=== Desafio 1 ===
Copie sem alterações as linhas da listagem, começando no início e seguindo até à linha que contém "Looking at the screenshot, I should [32, 8].", ambas incluídas.

=== Texto ===
******************************

Márcia,
“A insatisfação”, in https://www.youtube.com/watch?v=GfrTkKzFEoE
Gente
sem culpa, se não o azar de ter nascido na terra errada, na terra governada por
gente que desonra aquela gente. Gente que foge da miséria. Às vezes, apenas,
foge da morte certa, que a estupidez dos obuses e da demais artilharia não escolhe
vítimas e leva tudo a eito. Foge como pode, esta gente.
Alguém
lhe segreda que, do outro lado do mar, há uma terra prometida. Um lugar onde,
ao menos, se respira paz e sossego. Um lugar onde as pessoas têm direito ao
mais básico direito que é o direito de serem gente e de serem respeitados como
tal. Parte à aventura, esta gente. É carne para canhão de especuladores das
almas que não têm o escrúpulo como companhia dos sonhos. Muitas vezes, estes
refugiados não chegam à terra prometida. São vítimas de um derradeiro ultraje à
sua precária existência: o mar que se desassossegou e engoliu a balsa, a balsa
tão frágil que não aguentou o infortúnio, a sobrelotação da balsa que não
aguentou tanta gente a fugir para a esperança. Muitos não chegam a respirar a
terra prometida. Quando lá chegam, empurrados pela maré mediterrânea, são
cadáveres.

******************************

=== Desafio 2 ===
Indique se cada afirmação concorda com o texto sobre os refugiados, respondendo sim ou não e citando as palavras decisivas do texto. (a) Por vezes, esta gente foge da morte certa. (b) Segundo o texto, os refugiados chegam sempre à terra prometida. (c) A balsa aguentou a sobrelotação.

******************************

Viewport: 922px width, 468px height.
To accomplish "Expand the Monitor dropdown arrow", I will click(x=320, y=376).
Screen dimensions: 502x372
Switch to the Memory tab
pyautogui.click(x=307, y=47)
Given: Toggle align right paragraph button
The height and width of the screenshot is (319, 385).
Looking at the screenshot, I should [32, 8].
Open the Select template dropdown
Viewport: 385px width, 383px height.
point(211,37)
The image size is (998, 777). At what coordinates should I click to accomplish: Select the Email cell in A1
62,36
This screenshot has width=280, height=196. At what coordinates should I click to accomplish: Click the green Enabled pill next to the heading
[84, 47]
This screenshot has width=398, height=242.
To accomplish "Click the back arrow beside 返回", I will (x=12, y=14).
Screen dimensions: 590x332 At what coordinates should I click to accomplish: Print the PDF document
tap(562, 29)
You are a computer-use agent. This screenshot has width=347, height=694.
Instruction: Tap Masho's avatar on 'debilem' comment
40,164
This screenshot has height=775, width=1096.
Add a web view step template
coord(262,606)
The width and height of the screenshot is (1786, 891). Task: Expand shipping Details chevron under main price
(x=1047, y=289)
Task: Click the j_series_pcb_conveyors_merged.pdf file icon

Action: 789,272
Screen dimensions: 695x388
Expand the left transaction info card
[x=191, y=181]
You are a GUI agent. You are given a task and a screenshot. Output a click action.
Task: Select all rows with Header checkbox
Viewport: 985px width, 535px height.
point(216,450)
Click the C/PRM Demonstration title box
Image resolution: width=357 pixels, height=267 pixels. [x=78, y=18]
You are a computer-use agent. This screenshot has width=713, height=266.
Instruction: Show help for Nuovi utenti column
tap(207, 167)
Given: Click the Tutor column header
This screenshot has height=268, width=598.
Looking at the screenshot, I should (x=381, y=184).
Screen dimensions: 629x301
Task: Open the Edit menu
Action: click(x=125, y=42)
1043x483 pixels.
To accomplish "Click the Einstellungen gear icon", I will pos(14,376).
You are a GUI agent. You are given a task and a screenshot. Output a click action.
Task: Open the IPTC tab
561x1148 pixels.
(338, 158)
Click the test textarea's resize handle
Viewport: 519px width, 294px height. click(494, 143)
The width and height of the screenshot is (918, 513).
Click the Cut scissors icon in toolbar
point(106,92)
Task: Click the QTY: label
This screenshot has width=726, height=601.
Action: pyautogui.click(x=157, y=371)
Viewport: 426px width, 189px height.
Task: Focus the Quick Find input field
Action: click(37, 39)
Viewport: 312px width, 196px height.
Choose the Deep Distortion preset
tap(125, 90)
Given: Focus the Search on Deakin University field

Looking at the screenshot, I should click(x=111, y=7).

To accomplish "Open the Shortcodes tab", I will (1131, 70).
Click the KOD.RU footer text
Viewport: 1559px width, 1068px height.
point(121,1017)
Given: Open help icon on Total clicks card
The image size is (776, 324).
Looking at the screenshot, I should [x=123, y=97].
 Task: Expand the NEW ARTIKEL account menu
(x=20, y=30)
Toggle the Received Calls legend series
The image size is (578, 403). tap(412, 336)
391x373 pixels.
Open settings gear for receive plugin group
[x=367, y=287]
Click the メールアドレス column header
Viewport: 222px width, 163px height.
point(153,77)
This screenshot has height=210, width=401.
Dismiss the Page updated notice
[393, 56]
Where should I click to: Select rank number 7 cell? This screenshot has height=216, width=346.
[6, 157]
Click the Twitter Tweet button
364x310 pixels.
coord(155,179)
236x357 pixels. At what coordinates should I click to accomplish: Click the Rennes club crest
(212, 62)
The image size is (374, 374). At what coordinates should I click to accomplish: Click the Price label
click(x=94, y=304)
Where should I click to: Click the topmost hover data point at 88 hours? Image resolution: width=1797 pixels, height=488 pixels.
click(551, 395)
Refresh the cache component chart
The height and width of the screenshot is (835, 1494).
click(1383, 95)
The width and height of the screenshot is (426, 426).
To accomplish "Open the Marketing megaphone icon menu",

******************************

=== Resposta do exercício 1 ===
Viewport: 922px width, 468px height.
To accomplish "Expand the Monitor dropdown arrow", I will click(x=320, y=376).
Screen dimensions: 502x372
Switch to the Memory tab
pyautogui.click(x=307, y=47)
Given: Toggle align right paragraph button
The height and width of the screenshot is (319, 385).
Looking at the screenshot, I should [32, 8].

=== Resposta do exercício 2 ===
(a) Sim: «Às vezes, apenas, foge da morte certa».
(b) Não: «Muitas vezes, estes refugiados não chegam à terra prometida».
(c) Não: «a sobrelotação da balsa que não aguentou tanta gente».